— BEGIN Input rows —

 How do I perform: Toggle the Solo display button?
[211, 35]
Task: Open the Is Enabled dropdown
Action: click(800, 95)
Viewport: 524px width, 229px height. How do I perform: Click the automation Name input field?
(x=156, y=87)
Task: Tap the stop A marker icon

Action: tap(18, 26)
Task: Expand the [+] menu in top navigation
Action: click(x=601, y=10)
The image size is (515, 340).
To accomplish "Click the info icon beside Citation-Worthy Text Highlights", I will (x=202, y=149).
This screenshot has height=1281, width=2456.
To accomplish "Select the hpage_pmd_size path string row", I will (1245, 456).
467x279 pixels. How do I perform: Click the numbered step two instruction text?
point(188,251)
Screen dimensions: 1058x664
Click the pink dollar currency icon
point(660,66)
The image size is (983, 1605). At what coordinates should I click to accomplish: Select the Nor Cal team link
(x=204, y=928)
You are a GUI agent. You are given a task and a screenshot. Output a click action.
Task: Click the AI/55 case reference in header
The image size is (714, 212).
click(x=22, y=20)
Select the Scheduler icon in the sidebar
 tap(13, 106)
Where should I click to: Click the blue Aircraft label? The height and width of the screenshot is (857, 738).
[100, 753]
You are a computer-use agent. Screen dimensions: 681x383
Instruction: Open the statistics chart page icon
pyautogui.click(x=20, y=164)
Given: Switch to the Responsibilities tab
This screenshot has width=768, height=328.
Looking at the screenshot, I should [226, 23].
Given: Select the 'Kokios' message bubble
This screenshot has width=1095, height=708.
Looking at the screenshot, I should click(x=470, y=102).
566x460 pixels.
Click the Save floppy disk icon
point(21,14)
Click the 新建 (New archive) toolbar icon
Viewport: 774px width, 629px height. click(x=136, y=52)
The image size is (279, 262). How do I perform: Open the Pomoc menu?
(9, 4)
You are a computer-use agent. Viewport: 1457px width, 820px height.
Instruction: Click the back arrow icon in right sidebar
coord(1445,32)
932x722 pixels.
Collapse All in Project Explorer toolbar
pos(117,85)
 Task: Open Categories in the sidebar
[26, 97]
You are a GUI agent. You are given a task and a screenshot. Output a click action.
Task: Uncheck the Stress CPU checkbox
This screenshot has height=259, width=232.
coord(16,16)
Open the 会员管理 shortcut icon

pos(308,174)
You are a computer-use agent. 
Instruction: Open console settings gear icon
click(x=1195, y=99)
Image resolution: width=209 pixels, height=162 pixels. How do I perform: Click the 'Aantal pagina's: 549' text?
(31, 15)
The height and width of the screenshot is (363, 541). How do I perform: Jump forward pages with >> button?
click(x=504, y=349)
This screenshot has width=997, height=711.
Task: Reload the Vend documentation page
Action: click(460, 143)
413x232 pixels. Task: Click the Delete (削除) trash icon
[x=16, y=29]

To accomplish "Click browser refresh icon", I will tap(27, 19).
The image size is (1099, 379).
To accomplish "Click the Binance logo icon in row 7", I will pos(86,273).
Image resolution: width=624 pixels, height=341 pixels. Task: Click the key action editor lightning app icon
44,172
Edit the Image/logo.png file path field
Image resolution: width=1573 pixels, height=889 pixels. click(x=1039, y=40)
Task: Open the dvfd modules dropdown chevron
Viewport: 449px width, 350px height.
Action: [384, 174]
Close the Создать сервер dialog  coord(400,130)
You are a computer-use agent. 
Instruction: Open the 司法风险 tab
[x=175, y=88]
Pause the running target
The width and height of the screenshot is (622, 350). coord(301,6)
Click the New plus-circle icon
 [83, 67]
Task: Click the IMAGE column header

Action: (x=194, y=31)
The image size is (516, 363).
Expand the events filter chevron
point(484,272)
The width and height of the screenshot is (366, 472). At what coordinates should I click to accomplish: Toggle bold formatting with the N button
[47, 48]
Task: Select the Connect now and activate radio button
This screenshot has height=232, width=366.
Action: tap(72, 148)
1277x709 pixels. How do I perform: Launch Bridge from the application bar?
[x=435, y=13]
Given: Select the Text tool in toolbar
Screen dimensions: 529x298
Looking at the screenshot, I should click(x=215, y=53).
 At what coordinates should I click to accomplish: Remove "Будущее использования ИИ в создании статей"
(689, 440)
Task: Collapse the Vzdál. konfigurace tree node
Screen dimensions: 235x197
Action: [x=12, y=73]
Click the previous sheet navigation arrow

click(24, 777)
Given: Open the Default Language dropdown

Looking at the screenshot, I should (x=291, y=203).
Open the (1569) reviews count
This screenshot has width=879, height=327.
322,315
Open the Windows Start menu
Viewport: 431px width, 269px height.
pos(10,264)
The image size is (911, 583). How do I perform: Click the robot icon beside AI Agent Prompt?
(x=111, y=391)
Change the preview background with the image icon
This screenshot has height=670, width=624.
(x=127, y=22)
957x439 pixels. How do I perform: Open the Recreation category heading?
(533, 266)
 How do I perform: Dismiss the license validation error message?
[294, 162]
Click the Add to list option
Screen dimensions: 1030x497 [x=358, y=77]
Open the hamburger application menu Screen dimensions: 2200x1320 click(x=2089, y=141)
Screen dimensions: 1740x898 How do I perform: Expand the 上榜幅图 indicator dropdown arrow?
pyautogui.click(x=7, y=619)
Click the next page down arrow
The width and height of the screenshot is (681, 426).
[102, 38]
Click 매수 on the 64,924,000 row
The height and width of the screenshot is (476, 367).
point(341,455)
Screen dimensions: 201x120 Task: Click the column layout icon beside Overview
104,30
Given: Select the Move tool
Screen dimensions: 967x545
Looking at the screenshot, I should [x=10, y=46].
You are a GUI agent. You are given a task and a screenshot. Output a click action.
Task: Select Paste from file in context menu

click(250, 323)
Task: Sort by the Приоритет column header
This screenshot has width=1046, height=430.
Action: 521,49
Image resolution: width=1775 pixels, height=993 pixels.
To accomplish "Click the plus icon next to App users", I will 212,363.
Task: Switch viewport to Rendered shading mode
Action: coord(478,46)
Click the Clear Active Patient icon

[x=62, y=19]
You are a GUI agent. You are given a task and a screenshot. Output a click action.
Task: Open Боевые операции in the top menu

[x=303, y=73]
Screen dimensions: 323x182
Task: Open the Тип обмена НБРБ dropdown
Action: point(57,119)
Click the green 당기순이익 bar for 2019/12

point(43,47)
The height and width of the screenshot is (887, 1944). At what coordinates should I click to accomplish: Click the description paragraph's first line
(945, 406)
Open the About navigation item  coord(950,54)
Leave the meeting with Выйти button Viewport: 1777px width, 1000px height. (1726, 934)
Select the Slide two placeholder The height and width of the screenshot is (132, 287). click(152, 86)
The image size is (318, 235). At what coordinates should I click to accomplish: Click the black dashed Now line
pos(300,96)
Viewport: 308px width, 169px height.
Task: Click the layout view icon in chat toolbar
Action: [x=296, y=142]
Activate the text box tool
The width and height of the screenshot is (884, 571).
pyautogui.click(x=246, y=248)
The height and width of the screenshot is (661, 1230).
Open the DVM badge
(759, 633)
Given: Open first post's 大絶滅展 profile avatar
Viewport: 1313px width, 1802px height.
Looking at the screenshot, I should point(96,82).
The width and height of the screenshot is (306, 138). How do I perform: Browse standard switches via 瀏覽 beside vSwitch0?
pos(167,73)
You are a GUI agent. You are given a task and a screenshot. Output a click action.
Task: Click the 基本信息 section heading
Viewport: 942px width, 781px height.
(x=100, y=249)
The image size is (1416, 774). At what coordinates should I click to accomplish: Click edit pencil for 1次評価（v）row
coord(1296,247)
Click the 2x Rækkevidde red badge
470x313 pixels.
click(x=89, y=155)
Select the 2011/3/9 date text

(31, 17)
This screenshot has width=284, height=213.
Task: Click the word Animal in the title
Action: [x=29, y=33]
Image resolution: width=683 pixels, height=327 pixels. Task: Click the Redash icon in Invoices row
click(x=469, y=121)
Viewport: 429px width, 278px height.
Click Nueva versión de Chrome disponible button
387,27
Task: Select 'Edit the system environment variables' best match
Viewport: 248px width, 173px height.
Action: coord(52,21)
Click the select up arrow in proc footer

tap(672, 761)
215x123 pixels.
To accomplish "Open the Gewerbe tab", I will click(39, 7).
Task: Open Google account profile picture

— END Input rows —

- [Work instructions]:
Output the entries from their first line through the line containing "will (x=202, y=149).", both included, as a Markdown table with a "Row" column for the row number and a "Line" column for the line itself. Leave out blank lines.

- [Expected answer]:
| Row | Line |
|---|---|
| 1 |  How do I perform: Toggle the Solo display button? |
| 2 | [211, 35] |
| 3 | Task: Open the Is Enabled dropdown |
| 4 | Action: click(800, 95) |
| 5 | Viewport: 524px width, 229px height. How do I perform: Click the automation Name input field? |
| 6 | (x=156, y=87) |
| 7 | Task: Tap the stop A marker icon |
| 8 | Action: tap(18, 26) |
| 9 | Task: Expand the [+] menu in top navigation |
| 10 | Action: click(x=601, y=10) |
| 11 | The image size is (515, 340). |
| 12 | To accomplish "Click the info icon beside Citation-Worthy Text Highlights", I will (x=202, y=149). |